- _WHAT IS BEING ASKED_:
What follows is a listing to be transcribed exactly.

PROVIDED INFORMATION section start

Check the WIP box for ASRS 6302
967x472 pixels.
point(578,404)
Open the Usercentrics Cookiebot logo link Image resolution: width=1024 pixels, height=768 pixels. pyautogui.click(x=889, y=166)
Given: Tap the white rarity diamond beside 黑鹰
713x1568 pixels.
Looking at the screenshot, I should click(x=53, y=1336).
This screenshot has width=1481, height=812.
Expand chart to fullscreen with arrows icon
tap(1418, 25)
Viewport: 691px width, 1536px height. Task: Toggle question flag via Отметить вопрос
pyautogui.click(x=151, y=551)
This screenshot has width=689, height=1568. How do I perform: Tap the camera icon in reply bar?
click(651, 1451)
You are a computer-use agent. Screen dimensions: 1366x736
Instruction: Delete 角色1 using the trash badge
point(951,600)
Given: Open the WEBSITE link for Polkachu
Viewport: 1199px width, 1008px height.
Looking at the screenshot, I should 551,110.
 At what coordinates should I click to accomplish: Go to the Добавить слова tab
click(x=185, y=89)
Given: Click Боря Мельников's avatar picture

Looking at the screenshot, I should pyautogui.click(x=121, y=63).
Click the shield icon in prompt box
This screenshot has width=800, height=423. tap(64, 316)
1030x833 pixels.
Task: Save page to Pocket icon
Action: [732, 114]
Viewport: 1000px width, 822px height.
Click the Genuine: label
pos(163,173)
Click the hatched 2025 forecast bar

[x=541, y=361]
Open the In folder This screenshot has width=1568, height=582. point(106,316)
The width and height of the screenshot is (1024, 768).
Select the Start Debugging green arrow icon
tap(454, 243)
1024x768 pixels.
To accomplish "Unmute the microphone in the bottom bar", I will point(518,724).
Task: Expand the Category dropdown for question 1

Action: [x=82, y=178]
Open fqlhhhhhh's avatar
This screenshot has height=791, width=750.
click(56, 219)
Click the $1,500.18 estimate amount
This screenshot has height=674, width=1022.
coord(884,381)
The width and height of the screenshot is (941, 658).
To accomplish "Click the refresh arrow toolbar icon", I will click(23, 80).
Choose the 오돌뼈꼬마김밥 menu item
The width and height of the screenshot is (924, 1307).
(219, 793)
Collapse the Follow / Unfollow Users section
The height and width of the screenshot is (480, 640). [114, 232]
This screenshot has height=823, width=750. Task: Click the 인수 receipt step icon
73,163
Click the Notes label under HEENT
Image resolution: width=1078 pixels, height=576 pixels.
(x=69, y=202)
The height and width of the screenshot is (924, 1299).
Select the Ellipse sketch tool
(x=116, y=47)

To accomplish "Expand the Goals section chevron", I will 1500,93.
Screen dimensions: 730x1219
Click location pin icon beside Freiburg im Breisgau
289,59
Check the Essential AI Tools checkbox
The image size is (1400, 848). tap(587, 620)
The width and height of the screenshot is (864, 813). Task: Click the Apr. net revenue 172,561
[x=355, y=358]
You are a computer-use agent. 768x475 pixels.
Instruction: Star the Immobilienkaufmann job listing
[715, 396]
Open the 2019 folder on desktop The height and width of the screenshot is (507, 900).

PROVIDED INFORMATION section end

- _OUTPUT BELOW_:
Check the WIP box for ASRS 6302
967x472 pixels.
point(578,404)
Open the Usercentrics Cookiebot logo link Image resolution: width=1024 pixels, height=768 pixels. pyautogui.click(x=889, y=166)
Given: Tap the white rarity diamond beside 黑鹰
713x1568 pixels.
Looking at the screenshot, I should click(x=53, y=1336).
This screenshot has width=1481, height=812.
Expand chart to fullscreen with arrows icon
tap(1418, 25)
Viewport: 691px width, 1536px height. Task: Toggle question flag via Отметить вопрос
pyautogui.click(x=151, y=551)
This screenshot has width=689, height=1568. How do I perform: Tap the camera icon in reply bar?
click(651, 1451)
You are a computer-use agent. Screen dimensions: 1366x736
Instruction: Delete 角色1 using the trash badge
point(951,600)
Given: Open the WEBSITE link for Polkachu
Viewport: 1199px width, 1008px height.
Looking at the screenshot, I should 551,110.
 At what coordinates should I click to accomplish: Go to the Добавить слова tab
click(x=185, y=89)
Given: Click Боря Мельников's avatar picture

Looking at the screenshot, I should pyautogui.click(x=121, y=63).
Click the shield icon in prompt box
This screenshot has width=800, height=423. tap(64, 316)
1030x833 pixels.
Task: Save page to Pocket icon
Action: [732, 114]
Viewport: 1000px width, 822px height.
Click the Genuine: label
pos(163,173)
Click the hatched 2025 forecast bar

[x=541, y=361]
Open the In folder This screenshot has width=1568, height=582. point(106,316)
The width and height of the screenshot is (1024, 768).
Select the Start Debugging green arrow icon
tap(454, 243)
1024x768 pixels.
To accomplish "Unmute the microphone in the bottom bar", I will point(518,724).
Task: Expand the Category dropdown for question 1

Action: [x=82, y=178]
Open fqlhhhhhh's avatar
This screenshot has height=791, width=750.
click(56, 219)
Click the $1,500.18 estimate amount
This screenshot has height=674, width=1022.
coord(884,381)
The width and height of the screenshot is (941, 658).
To accomplish "Click the refresh arrow toolbar icon", I will click(23, 80).
Choose the 오돌뼈꼬마김밥 menu item
The width and height of the screenshot is (924, 1307).
(219, 793)
Collapse the Follow / Unfollow Users section
The height and width of the screenshot is (480, 640). [114, 232]
This screenshot has height=823, width=750. Task: Click the 인수 receipt step icon
73,163
Click the Notes label under HEENT
Image resolution: width=1078 pixels, height=576 pixels.
(x=69, y=202)
The height and width of the screenshot is (924, 1299).
Select the Ellipse sketch tool
(x=116, y=47)

To accomplish "Expand the Goals section chevron", I will 1500,93.
Screen dimensions: 730x1219
Click location pin icon beside Freiburg im Breisgau
289,59
Check the Essential AI Tools checkbox
The image size is (1400, 848). tap(587, 620)
The width and height of the screenshot is (864, 813). Task: Click the Apr. net revenue 172,561
[x=355, y=358]
You are a computer-use agent. 768x475 pixels.
Instruction: Star the Immobilienkaufmann job listing
[715, 396]
Open the 2019 folder on desktop The height and width of the screenshot is (507, 900).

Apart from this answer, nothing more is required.